#### PROBLEM TO SOLVE:
Pull out the lines from the one containing "Screen dimensions: 686x1024" through the final line of the listing below and repeat them exactly. Leave the pictures behind.
►
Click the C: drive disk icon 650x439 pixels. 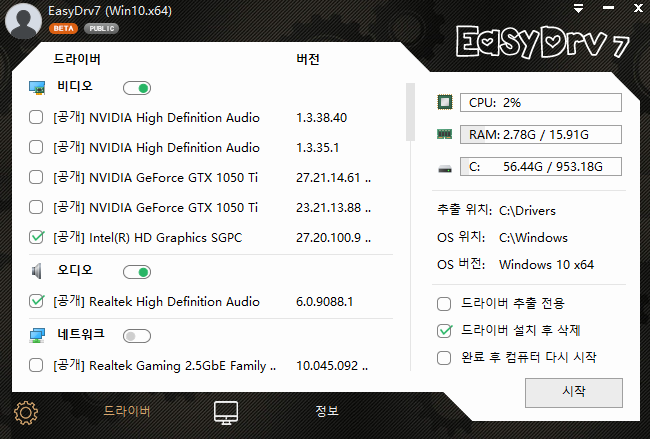point(445,167)
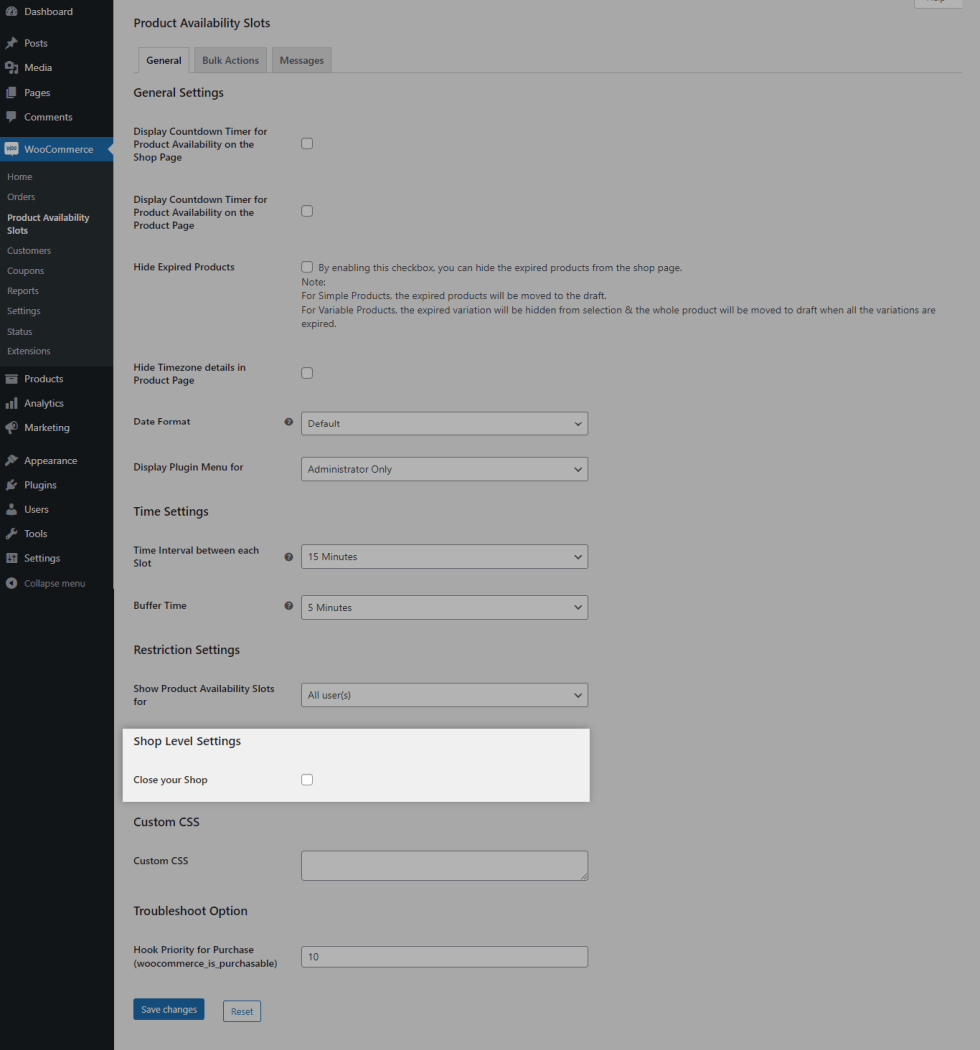This screenshot has height=1050, width=980.
Task: Switch to the Bulk Actions tab
Action: (x=230, y=61)
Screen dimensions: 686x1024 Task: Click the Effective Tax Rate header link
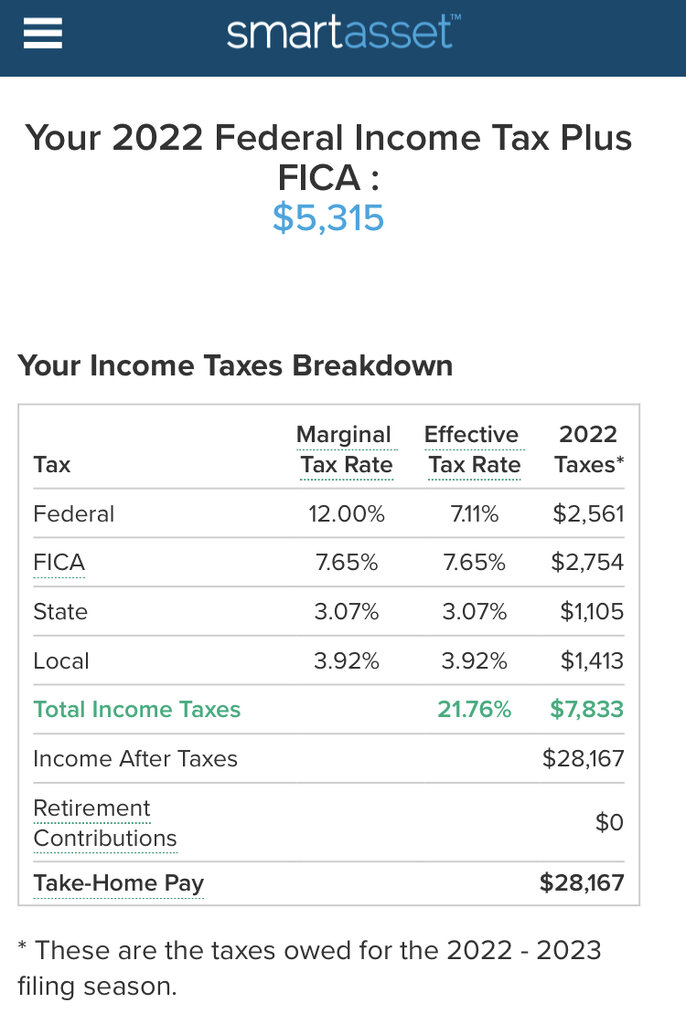click(x=472, y=450)
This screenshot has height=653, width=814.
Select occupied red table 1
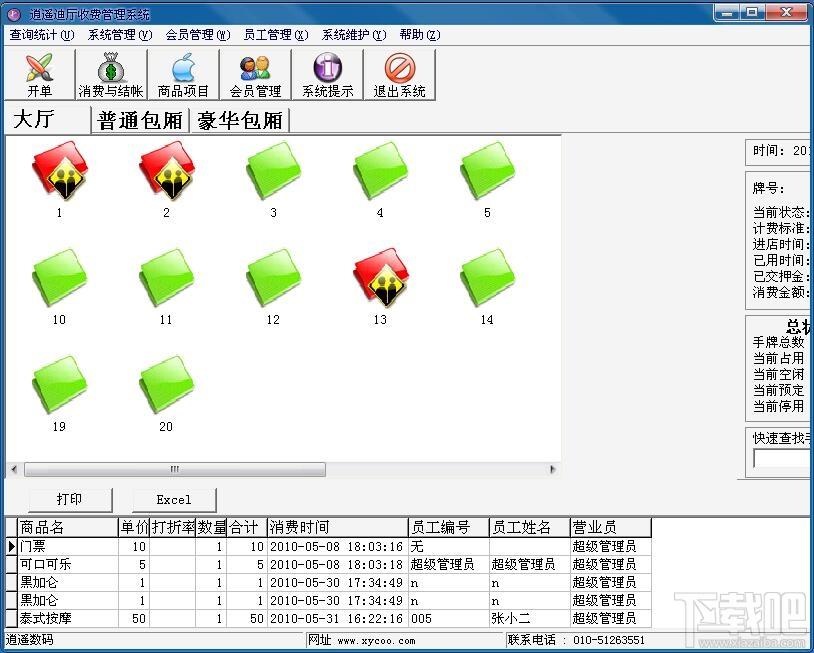(60, 171)
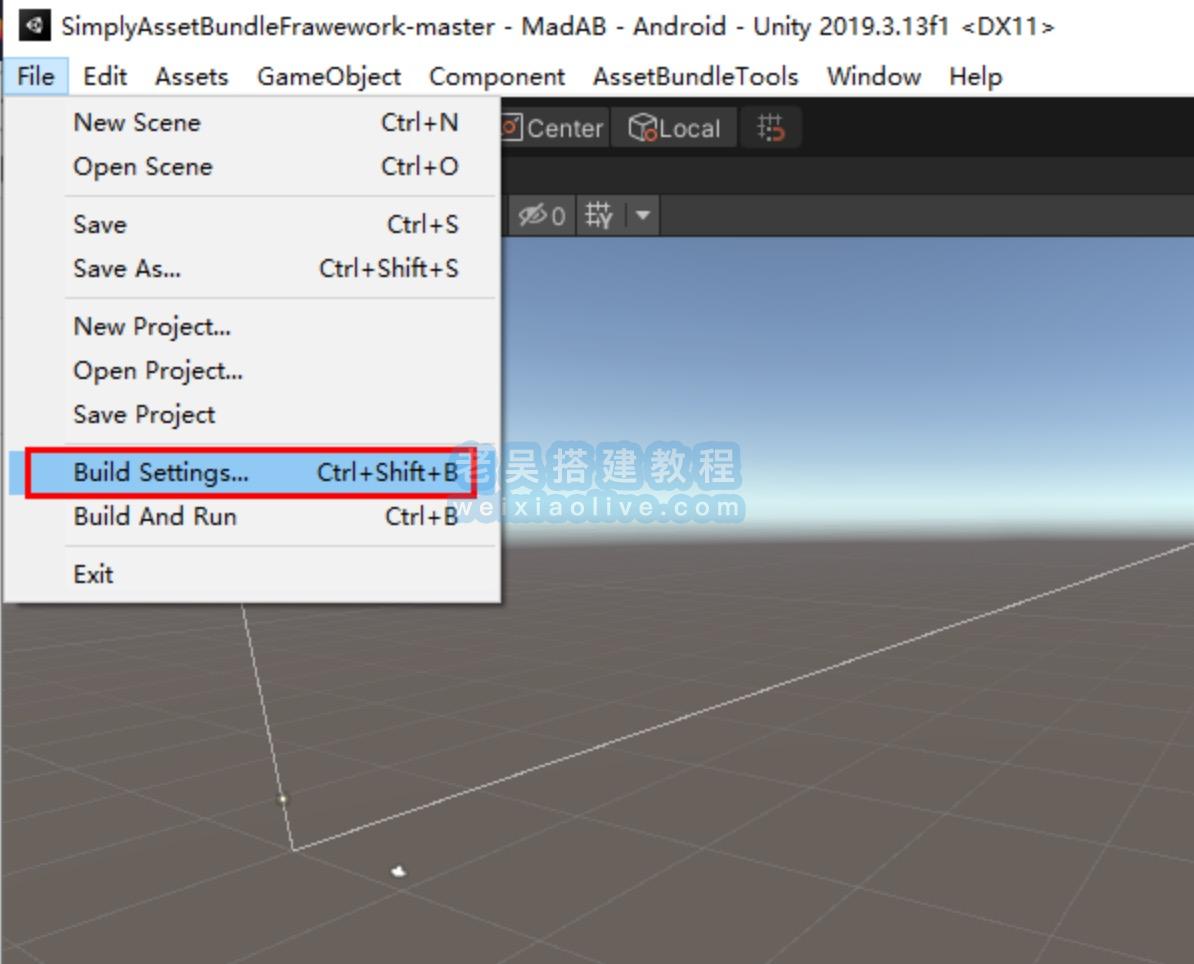Screen dimensions: 1194x964
Task: Choose Open Scene menu item
Action: 143,166

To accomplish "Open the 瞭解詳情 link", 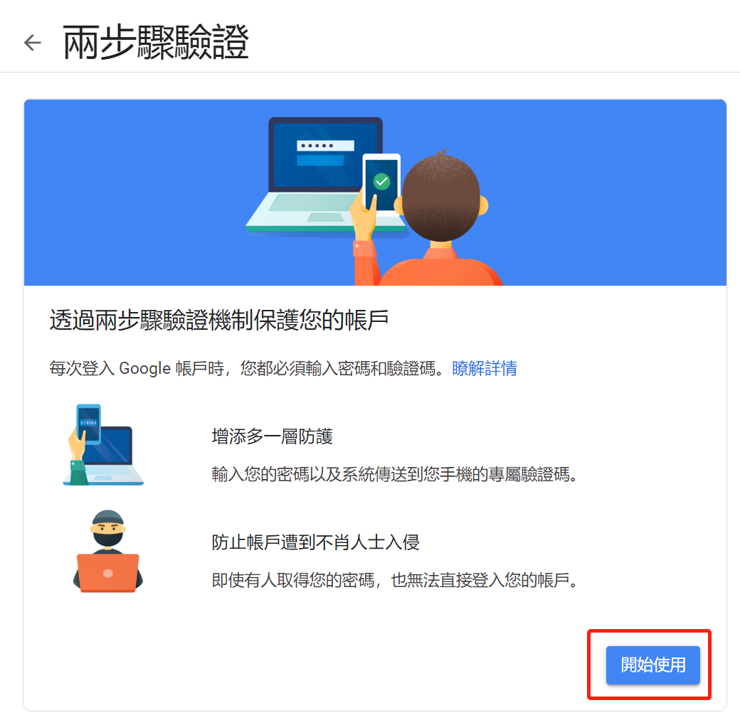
◄
#### EXERCISE RESULT:
Screen dimensions: 686x1024 Task: Click the Effective Tax Rate header link
click(x=472, y=450)
This screenshot has height=653, width=814.
Select occupied red table 1
(60, 171)
Screen dimensions: 1194x964
Task: Choose Open Scene menu item
Action: 143,166

To accomplish "Open the 瞭解詳情 link", 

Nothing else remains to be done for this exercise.